Follow the response variable one level deep into called functions or child components. If the data disappears into any of these patterns, mark ALL fields on that path as **indeterminate** (not unused):

- `JSON.stringify(data)` — opaque serialization
- `console.log(data)` or logging utilities
- `Object.keys(data.user)` — dynamic access
- `data[variableName]` — computed property access
- Spread into an untyped target: `{ ...data.user }` with no type annotation
- Reflection or metaprogramming

**Indeterminate means "we can't tell" — never flag indeterminate fields as unused.**

### Step 2.4: Fragment-Aware Tracing

When a query spreads a fragment, trace the fragment's fields through the query's consumer:

1. Identify which fields in the consumer come from the spread fragment
2. Track access to those fields using the same rules as Step 2.2
3. Record which consumer (operation) contributed each "used" mark

**Multi-consumer tracking:** Fragments spread by multiple queries get per-consumer tracking.
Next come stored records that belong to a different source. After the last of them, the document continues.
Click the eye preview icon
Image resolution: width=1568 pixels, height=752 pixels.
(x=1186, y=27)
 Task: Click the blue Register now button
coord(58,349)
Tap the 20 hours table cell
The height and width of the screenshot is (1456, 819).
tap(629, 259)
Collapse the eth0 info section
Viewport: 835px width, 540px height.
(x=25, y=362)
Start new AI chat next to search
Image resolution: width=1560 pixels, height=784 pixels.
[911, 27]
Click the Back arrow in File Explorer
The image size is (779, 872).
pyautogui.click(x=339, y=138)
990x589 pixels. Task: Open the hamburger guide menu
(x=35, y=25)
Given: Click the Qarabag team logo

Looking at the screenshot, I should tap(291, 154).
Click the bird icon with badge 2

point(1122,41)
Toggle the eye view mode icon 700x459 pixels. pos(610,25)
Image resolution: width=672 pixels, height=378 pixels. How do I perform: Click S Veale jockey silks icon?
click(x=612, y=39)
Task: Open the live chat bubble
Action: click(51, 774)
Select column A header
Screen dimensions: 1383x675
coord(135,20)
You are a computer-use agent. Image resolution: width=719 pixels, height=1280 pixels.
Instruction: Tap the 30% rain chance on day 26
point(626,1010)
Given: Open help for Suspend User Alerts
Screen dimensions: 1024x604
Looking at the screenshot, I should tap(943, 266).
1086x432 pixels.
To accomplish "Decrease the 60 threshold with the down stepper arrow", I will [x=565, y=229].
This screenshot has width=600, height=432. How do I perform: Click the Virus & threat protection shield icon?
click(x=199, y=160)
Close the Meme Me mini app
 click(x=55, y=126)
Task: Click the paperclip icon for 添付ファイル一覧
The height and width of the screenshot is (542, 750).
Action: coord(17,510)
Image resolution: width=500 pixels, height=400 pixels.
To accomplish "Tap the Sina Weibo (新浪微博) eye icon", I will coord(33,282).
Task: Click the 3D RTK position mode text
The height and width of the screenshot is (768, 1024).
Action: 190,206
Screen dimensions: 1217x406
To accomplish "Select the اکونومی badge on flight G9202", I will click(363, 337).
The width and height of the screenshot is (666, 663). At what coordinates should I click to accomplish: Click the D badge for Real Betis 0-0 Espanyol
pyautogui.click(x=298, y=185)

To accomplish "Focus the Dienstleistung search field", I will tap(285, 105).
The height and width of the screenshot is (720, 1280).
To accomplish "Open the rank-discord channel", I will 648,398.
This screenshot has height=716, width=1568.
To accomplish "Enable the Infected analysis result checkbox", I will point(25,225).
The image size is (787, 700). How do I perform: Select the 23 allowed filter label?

A fragment field is "used" if *any* consumer of that fragment accesses it. Track usage per-consumer for the audit phase.

**`[SCOPED]` Boundary fragment handling:** For boundary fragments, record per-consumer usage only for in-scope consumers. Out-of-scope consumers contribute an indeterminate mark to every field in the fragment. The trace report must show the out-of-scope consumer count.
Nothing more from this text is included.